_DATA LISTING:_

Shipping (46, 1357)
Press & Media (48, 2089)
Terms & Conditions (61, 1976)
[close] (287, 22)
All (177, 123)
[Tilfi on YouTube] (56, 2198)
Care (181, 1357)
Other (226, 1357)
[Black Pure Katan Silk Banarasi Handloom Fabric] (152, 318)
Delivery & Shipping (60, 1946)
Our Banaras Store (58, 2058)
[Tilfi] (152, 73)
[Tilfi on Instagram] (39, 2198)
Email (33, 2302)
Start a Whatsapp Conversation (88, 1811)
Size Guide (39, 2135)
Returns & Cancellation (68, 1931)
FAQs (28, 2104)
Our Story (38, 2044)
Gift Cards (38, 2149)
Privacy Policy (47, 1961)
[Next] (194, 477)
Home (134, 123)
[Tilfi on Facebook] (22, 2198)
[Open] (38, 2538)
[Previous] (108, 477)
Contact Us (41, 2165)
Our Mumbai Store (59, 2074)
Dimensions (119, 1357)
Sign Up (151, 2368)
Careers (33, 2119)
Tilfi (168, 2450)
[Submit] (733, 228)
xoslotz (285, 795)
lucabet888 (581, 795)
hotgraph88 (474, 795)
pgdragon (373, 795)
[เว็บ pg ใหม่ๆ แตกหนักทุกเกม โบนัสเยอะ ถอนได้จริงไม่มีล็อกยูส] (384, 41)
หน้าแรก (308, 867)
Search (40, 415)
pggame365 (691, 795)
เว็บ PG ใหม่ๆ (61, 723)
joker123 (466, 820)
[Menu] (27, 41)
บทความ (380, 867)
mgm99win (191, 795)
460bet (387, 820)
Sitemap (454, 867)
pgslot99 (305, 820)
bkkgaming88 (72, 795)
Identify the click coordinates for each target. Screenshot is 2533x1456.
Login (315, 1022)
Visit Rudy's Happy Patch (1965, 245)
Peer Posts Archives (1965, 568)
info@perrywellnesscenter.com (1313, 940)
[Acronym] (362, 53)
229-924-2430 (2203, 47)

_EXERCISE AIM:_ Copy out the full listing above. Keep every word as it is.

_ANSWER SECTION:_
Shipping (46, 1357)
Press & Media (48, 2089)
Terms & Conditions (61, 1976)
[close] (287, 22)
All (177, 123)
[Tilfi on YouTube] (56, 2198)
Care (181, 1357)
Other (226, 1357)
[Black Pure Katan Silk Banarasi Handloom Fabric] (152, 318)
Delivery & Shipping (60, 1946)
Our Banaras Store (58, 2058)
[Tilfi] (152, 73)
[Tilfi on Instagram] (39, 2198)
Email (33, 2302)
Start a Whatsapp Conversation (88, 1811)
Size Guide (39, 2135)
Returns & Cancellation (68, 1931)
FAQs (28, 2104)
Our Story (38, 2044)
Gift Cards (38, 2149)
Privacy Policy (47, 1961)
[Next] (194, 477)
Home (134, 123)
[Tilfi on Facebook] (22, 2198)
[Open] (38, 2538)
[Previous] (108, 477)
Contact Us (41, 2165)
Our Mumbai Store (59, 2074)
Dimensions (119, 1357)
Sign Up (151, 2368)
Careers (33, 2119)
Tilfi (168, 2450)
[Submit] (733, 228)
xoslotz (285, 795)
lucabet888 (581, 795)
hotgraph88 (474, 795)
pgdragon (373, 795)
[เว็บ pg ใหม่ๆ แตกหนักทุกเกม โบนัสเยอะ ถอนได้จริงไม่มีล็อกยูส] (384, 41)
หน้าแรก (308, 867)
Search (40, 415)
pggame365 (691, 795)
เว็บ PG ใหม่ๆ (61, 723)
joker123 (466, 820)
[Menu] (27, 41)
บทความ (380, 867)
mgm99win (191, 795)
460bet (387, 820)
Sitemap (454, 867)
pgslot99 (305, 820)
bkkgaming88 (72, 795)
Identify the click coordinates for each target. Screenshot is 2533x1456.
Login (315, 1022)
Visit Rudy's Happy Patch (1965, 245)
Peer Posts Archives (1965, 568)
info@perrywellnesscenter.com (1313, 940)
[Acronym] (362, 53)
229-924-2430 (2203, 47)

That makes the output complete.